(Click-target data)
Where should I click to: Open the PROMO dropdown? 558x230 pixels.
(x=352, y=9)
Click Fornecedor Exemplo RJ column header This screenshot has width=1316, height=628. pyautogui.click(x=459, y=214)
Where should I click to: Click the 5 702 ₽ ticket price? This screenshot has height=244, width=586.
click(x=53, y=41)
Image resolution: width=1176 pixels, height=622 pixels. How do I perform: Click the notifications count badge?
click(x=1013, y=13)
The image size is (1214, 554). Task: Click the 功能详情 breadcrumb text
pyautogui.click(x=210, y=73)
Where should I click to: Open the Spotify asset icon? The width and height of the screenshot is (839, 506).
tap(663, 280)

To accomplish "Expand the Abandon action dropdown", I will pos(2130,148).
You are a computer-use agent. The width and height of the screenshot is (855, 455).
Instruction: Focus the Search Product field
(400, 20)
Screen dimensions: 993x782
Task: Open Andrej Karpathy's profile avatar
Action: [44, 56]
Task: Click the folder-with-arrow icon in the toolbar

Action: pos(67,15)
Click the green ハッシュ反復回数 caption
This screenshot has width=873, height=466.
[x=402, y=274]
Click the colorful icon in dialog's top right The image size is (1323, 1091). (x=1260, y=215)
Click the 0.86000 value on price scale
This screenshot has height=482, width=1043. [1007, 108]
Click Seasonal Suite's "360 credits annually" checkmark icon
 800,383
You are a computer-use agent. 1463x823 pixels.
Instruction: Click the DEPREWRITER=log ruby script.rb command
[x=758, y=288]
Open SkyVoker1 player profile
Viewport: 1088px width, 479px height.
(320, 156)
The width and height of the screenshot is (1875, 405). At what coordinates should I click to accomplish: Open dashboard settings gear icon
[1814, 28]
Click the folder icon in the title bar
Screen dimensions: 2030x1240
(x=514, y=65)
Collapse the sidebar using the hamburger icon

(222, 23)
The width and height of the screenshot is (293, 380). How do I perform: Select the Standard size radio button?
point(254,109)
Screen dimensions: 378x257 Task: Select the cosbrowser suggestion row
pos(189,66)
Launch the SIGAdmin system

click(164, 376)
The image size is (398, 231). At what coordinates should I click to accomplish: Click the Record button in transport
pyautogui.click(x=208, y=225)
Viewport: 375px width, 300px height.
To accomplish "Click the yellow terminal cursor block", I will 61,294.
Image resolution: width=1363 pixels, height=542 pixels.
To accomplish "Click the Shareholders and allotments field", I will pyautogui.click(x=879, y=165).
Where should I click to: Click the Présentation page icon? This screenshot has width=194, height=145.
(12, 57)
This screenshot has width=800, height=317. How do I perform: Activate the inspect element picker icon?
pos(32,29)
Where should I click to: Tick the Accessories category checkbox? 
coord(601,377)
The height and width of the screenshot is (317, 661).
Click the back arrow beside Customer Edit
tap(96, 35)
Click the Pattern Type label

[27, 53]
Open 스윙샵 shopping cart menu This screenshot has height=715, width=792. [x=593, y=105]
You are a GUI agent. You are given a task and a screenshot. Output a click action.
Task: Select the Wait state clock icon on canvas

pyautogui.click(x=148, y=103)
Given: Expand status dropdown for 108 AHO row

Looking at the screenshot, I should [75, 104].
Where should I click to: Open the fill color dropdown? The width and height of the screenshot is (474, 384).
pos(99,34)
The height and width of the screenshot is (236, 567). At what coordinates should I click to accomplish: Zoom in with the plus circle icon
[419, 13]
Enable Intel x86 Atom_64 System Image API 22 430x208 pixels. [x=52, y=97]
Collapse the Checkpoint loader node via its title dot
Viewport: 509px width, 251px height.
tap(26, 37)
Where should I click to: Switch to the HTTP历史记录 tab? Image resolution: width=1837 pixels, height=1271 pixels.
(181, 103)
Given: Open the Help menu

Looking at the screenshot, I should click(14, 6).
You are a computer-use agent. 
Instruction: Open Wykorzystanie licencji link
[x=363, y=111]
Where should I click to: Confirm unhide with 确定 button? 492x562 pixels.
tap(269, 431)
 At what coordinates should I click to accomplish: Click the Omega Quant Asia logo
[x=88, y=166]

» **PROMPT**
Change "Where should I click to" to "Where do I click to" everywhere it appears in the material above. Reproduce the material with every other detail left unchanged.

» **THE REPLY**
Where do I click to: Open the PROMO dropdown? 558x230 pixels.
(x=352, y=9)
Click Fornecedor Exemplo RJ column header This screenshot has width=1316, height=628. pyautogui.click(x=459, y=214)
Where do I click to: Click the 5 702 ₽ ticket price? This screenshot has height=244, width=586.
click(x=53, y=41)
Image resolution: width=1176 pixels, height=622 pixels. How do I perform: Click the notifications count badge?
click(x=1013, y=13)
The image size is (1214, 554). Task: Click the 功能详情 breadcrumb text
pyautogui.click(x=210, y=73)
Where do I click to: Open the Spotify asset icon? The width and height of the screenshot is (839, 506).
tap(663, 280)

To accomplish "Expand the Abandon action dropdown", I will pos(2130,148).
You are a computer-use agent. The width and height of the screenshot is (855, 455).
Instruction: Focus the Search Product field
(400, 20)
Screen dimensions: 993x782
Task: Open Andrej Karpathy's profile avatar
Action: [44, 56]
Task: Click the folder-with-arrow icon in the toolbar

Action: pos(67,15)
Click the green ハッシュ反復回数 caption
This screenshot has width=873, height=466.
[x=402, y=274]
Click the colorful icon in dialog's top right The image size is (1323, 1091). (x=1260, y=215)
Click the 0.86000 value on price scale
This screenshot has height=482, width=1043. [1007, 108]
Click Seasonal Suite's "360 credits annually" checkmark icon
 800,383
You are a computer-use agent. 1463x823 pixels.
Instruction: Click the DEPREWRITER=log ruby script.rb command
[x=758, y=288]
Open SkyVoker1 player profile
Viewport: 1088px width, 479px height.
(320, 156)
The width and height of the screenshot is (1875, 405). At what coordinates should I click to accomplish: Open dashboard settings gear icon
[1814, 28]
Click the folder icon in the title bar
Screen dimensions: 2030x1240
(x=514, y=65)
Collapse the sidebar using the hamburger icon

(222, 23)
The width and height of the screenshot is (293, 380). How do I perform: Select the Standard size radio button?
point(254,109)
Screen dimensions: 378x257 Task: Select the cosbrowser suggestion row
pos(189,66)
Launch the SIGAdmin system

click(164, 376)
The image size is (398, 231). At what coordinates should I click to accomplish: Click the Record button in transport
pyautogui.click(x=208, y=225)
Viewport: 375px width, 300px height.
To accomplish "Click the yellow terminal cursor block", I will 61,294.
Image resolution: width=1363 pixels, height=542 pixels.
To accomplish "Click the Shareholders and allotments field", I will pyautogui.click(x=879, y=165).
Where do I click to: Click the Présentation page icon? This screenshot has width=194, height=145.
(12, 57)
This screenshot has width=800, height=317. How do I perform: Activate the inspect element picker icon?
pos(32,29)
Where do I click to: Tick the Accessories category checkbox? 
coord(601,377)
The height and width of the screenshot is (317, 661).
Click the back arrow beside Customer Edit
tap(96, 35)
Click the Pattern Type label

[27, 53]
Open 스윙샵 shopping cart menu This screenshot has height=715, width=792. [x=593, y=105]
You are a GUI agent. You are given a task and a screenshot. Output a click action.
Task: Select the Wait state clock icon on canvas

pyautogui.click(x=148, y=103)
Given: Expand status dropdown for 108 AHO row

Looking at the screenshot, I should [75, 104].
Where do I click to: Open the fill color dropdown? The width and height of the screenshot is (474, 384).
pos(99,34)
The height and width of the screenshot is (236, 567). At what coordinates should I click to accomplish: Zoom in with the plus circle icon
[419, 13]
Enable Intel x86 Atom_64 System Image API 22 430x208 pixels. [x=52, y=97]
Collapse the Checkpoint loader node via its title dot
Viewport: 509px width, 251px height.
tap(26, 37)
Where do I click to: Switch to the HTTP历史记录 tab? Image resolution: width=1837 pixels, height=1271 pixels.
(181, 103)
Given: Open the Help menu

Looking at the screenshot, I should click(14, 6).
You are a computer-use agent. 
Instruction: Open Wykorzystanie licencji link
[x=363, y=111]
Where do I click to: Confirm unhide with 确定 button? 492x562 pixels.
tap(269, 431)
 At what coordinates should I click to accomplish: Click the Omega Quant Asia logo
[x=88, y=166]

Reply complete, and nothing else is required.